··· Quoted passage ···

IDF soldiers on leave among New Orleans truck attack victims

Woman walks by wall with notes and flowers
A commemoration for the victims of the terror attack, on Bourbon Street in New Orleans on 6 January 2025. Photograph: Anadolu/Getty Images

Two Israeli military members on leave were critically wounded in the New Year’s Day truck attack on New Orleans’ famed Bourbon Street and remain hospitalized, according to a diplomatic official from Israel.

Adi Levin and a fellow reservist in the Israel Defense Forces came to New Orleans as part of a six-week trip to the US meant to finish in Florida, said Elad Shoshan, the Israeli consul in Houston.

Levin suffered severe head trauma and both legs were shattered after a US army veteran drove a pickup truck displaying the Islamic State (IS) terror group’s flag into revelers along the first three blocks of Bourbon Street. Levin’s colleague – who asked to not be publicly identified – suffered limb injuries. Both underwent “life-saving procedures” at a local hospital, where they remained Friday, Shoshan said.

At one point, it was unclear whether Levin would survive the attack that killed 14 others and injured more than 30, Shoshan said.

By Friday, Levin was considered stable and no longer in “a life-threatening situation”, Shoshan said. The 23-year-old, who was more seriously wounded than his colleague, “is facing a very long process of recovery”, according to Shoshan.

Shoshan said Levin and his colleague had served in Israel’s military campaigns in Gaza and Lebanon that have killed more than 45,000 Palestinians since Hamas attacked Israel on 7 October 2023, killing more than 1,100 people.

Levin’s father, Hagai Levin, told ynetnews.com that months of surgeries and rehabilitation lay ahead, although the New Orleans hospital treating his son “operates at an incredible standard”.

··· Given records ···

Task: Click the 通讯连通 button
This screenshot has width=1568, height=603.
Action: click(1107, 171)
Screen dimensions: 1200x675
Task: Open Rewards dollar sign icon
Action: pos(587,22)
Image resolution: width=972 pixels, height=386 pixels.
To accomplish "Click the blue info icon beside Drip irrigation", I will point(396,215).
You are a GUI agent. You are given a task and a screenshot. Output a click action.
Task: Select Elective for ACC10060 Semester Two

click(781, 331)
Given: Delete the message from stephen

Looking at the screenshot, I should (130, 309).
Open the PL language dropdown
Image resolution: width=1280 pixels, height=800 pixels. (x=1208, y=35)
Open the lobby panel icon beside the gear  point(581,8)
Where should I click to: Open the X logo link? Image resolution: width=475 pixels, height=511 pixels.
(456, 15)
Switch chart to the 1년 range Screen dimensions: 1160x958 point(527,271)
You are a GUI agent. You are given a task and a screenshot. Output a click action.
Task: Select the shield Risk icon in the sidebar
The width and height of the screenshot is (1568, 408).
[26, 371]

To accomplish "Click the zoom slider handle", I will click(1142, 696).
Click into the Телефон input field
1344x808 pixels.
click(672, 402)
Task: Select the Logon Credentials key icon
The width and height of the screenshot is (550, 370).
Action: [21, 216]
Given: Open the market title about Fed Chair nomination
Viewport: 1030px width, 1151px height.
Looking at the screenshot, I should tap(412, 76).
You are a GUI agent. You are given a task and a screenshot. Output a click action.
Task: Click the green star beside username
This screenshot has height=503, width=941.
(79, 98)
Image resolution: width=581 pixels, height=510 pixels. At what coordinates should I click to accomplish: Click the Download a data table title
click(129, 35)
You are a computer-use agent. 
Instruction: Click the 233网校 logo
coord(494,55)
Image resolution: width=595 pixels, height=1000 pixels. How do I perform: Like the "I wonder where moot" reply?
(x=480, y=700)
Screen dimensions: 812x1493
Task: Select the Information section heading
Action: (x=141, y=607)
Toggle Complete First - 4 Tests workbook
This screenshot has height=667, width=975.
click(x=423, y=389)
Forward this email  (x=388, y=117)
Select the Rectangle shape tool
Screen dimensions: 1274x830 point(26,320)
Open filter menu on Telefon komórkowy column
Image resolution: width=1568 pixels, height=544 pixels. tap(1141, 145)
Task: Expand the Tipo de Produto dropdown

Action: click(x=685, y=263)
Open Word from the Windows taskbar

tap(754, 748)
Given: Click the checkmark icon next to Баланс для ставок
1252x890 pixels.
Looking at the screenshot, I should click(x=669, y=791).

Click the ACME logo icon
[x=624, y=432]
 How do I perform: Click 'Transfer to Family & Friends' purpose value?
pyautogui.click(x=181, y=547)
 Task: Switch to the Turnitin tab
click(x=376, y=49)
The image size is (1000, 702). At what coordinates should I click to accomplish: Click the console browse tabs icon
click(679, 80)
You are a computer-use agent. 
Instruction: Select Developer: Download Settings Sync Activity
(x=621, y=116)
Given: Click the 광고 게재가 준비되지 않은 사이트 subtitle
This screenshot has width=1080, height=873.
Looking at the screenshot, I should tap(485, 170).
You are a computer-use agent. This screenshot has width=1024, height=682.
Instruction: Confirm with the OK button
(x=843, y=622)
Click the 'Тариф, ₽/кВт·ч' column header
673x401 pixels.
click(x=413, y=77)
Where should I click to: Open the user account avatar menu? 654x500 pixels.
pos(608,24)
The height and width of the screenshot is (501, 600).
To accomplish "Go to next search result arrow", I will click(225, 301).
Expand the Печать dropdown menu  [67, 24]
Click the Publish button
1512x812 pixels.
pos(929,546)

···

▶ [Using the information]:
1 – Can you write out the passage of the New Orleans truck attack article that begins at the words "By Friday, Levin" and stops after the words "than 1,100 people."?
2 – Could you extend the article about the Israeli soldiers hurt in the New Orleans truck attack, picking up right after its final sentence?

▶ [Answers to the exercise]:
1 –
By Friday, Levin was considered stable and no longer in “a life-threatening situation”, Shoshan said. The 23-year-old, who was more seriously wounded than his colleague, “is facing a very long process of recovery”, according to Shoshan.

Shoshan said Levin and his colleague had served in Israel’s military campaigns in Gaza and Lebanon that have killed more than 45,000 Palestinians since Hamas attacked Israel on 7 October 2023, killing more than 1,100 people.

2 –
Also on Friday, New Orleans police identified the officers who shot at the Bourbon Street attacker – 42-year-old Shamsud-Din Jabbar – as Nigel Daggs, Christian Beyer and Jacobie Jordan.

Jordan and another officer, Joseph Rodrigue, who did not fire, each were wounded in their thighs before Jabbar was shot dead. Rodrigue also fractured his shoulder.

Video from officers’ body cameras show how Jabbar fired at police from inside his truck after crashing it and before he was fatally shot.

Anne Kirkpatrick, the New Orleans police superintendent, called the officers who confronted Jabbar “national heroes”.

“They killed the terrorist,” Kirkpatrick said.

Kirkpatrick declined to address questions about whether friendly fire had hit any officers or bystanders. Citing various pending investigations, she also said she would not comment on different types of barriers that are designed to prevent intentional ramming attacks like the one carried out by Jabbar – but that officials either had removed or failed to deploy.

At least six victims who were injured and the father of a man who was killed in the attack sued New Orleans’ city government Thursday, alleging that it had failed to protect New Year’s Day revelers.